Power Haus calls its project a “Mural Mixtape” and is using that analogy in the murals’ titles: Respect Black Women (Track 1), Shine on ‘Em (Track 2) and Peaceful (Track 3). Respect Black Women, painted by Yuzly Mathurin and Ash Nash is up now at 212 Edgewood Ave. N.E. Shine on ‘Em from Courtney Brooks at 831 York Ave. S.W. should be finished any day, with Peace by Zipporah Joe’l due later this week at 785 Lee St. S.W.
The artists who have work featured in the digital billboards are Muhammad Yungai (Peachtree Center at 235 Peachtree St. N.E.); Gilbert Young (Reverb Hotel at 89 Centennial Olympic Park Drive N.W.); Angie Jerez (101 Marietta St. N.W.); and Dopson again (above the Westin Hotel motor lobby on Carnegie Way).
ATL1000’s goal is to promote Atlanta as an arts destination, to encourage a community discussion about Atlanta’s street art and to give residents and visitors a family-friendly, safe street-art experience where social distancing can be practiced.
Dopson, 37, has been in Atlanta since her family relocated from New Orleans in 1990. The artist is also an elementary-school teacher and had long dreamed of painting murals. After years of rejection, she nearly gave up. Her determination paid off when she earned commissions for murals in Atlanta’s Peoplestown and West End neighborhoods.

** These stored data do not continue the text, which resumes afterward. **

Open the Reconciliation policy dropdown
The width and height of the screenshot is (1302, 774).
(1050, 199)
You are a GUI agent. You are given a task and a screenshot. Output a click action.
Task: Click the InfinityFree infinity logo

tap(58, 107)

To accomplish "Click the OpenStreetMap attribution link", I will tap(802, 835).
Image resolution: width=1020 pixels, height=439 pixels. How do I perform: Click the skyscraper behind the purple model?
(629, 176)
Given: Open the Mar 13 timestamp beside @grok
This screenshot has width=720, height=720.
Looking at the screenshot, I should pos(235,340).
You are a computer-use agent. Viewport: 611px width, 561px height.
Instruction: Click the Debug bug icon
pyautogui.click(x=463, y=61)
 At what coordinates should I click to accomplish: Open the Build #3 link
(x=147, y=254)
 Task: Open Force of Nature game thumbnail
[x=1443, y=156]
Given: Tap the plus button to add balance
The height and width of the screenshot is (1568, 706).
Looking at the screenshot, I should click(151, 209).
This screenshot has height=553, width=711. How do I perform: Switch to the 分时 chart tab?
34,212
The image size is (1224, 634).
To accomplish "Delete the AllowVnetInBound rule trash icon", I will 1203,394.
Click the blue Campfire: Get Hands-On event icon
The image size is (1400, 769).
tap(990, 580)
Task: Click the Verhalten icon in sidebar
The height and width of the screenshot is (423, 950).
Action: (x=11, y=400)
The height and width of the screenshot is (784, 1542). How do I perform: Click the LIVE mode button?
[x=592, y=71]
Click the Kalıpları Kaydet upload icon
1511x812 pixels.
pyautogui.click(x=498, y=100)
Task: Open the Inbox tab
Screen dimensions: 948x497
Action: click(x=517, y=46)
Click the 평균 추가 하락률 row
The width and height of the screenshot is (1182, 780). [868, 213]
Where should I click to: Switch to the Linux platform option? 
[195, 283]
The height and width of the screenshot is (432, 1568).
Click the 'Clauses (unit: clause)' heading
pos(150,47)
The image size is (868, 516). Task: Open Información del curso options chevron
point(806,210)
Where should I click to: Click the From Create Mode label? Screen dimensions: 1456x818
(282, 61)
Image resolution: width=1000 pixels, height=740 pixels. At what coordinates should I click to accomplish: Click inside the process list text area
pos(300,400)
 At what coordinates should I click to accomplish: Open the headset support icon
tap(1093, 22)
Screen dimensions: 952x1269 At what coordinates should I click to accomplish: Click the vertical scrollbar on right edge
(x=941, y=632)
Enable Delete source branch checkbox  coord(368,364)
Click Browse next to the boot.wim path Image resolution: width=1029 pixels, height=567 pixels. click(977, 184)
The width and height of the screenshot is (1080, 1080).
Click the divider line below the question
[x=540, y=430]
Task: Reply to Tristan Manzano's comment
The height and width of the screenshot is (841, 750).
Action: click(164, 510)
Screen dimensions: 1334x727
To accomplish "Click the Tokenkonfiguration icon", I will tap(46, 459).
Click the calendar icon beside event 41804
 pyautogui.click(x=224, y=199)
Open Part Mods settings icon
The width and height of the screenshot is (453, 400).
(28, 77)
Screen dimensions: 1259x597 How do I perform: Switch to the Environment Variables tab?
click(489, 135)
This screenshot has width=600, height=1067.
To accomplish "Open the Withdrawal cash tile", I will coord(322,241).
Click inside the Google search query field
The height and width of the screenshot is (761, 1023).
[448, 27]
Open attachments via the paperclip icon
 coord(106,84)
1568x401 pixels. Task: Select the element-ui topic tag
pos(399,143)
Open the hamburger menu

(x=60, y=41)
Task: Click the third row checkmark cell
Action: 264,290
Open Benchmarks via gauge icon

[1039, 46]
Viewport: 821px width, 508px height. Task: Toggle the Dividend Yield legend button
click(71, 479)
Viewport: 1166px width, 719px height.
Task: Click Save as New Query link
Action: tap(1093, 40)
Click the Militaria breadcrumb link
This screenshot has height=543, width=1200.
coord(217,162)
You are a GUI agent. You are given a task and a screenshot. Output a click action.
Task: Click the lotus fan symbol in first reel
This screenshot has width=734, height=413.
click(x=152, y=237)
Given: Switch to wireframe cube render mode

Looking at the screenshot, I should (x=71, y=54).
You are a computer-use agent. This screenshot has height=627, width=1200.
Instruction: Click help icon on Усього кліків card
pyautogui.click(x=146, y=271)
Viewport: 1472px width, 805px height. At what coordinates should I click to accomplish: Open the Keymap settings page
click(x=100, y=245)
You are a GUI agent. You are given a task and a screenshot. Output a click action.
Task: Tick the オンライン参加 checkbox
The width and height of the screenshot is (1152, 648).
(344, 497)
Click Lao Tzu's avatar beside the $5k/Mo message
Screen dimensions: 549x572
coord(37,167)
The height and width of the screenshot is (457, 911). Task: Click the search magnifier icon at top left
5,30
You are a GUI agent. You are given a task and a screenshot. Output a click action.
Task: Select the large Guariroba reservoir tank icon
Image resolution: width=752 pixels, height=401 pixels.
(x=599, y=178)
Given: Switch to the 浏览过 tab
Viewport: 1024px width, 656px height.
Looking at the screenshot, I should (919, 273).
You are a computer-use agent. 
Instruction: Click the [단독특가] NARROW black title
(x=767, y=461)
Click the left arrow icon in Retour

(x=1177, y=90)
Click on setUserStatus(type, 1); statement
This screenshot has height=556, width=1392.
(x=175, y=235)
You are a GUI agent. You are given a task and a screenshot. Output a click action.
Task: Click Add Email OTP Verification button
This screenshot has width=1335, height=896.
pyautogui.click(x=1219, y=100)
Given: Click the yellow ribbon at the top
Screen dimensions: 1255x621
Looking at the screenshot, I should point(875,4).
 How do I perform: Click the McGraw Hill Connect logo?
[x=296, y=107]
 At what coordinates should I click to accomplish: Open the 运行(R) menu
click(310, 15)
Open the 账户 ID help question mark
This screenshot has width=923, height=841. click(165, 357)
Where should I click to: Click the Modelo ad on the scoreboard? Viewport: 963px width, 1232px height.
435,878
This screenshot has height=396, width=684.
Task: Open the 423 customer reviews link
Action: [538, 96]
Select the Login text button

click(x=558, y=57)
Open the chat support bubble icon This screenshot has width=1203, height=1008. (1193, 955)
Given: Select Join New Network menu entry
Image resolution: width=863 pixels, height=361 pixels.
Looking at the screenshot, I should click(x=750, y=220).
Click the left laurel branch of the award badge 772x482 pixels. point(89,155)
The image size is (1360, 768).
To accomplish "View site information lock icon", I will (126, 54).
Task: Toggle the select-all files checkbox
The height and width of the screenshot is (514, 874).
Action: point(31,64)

“As someone who has applied for public-art commissions for so long, I was just excited to be considered a finalist,” Dopson says of Fish Are Jumping. “At first, I couldn’t believe it was real.”
She designed the mural in mid-March, while protests were spreading for Breonna Taylor, the 26-year old woman shot and killed by police in her Louisville, Kentucky, apartment. “On the heels of so many tragic and unjust murders, and the continuous denials of equity and equality on so many fronts,” Dopson says, “I wanted to create a piece that would recognize the ambiguous and sometimes exhausting feeling of not being able to breathe but yet maintaining beauty, vitality, courage and joy in the midst of the corrupt ecosystem that we live in.”
Community outreach is central to her art. She consulted with Jake Elsas, executive director of Patch Works Art & History Center, which is dedicated to preserving Cabbagetown’s history. She learned that Cabbagetown’s earliest residents were mill workers who lived in shotgun houses. She also learned that the mill hired Black seamstresses for a time. This resonated with Dopson, who incorporated sewing machines and cotton in her mural proposal.
She became acquainted with longtime Cabbagetown resident Bertha Wise. “Everyone knows Miss Bertha,” Dopson says. “She’s been around for years and has seen the neighborhood’s many transformations. Her positivity is infectious, and there was something about her spirit that made me know I needed to paint her.”
Also depicted in the mural is Cabbagetown’s Rose Barron, an artist. Barron’s photography “reinstated a sense of femininity and strength,” Dopson says. “I need to make sure that her art is recognized and honored the way it should be, from one artist to another.”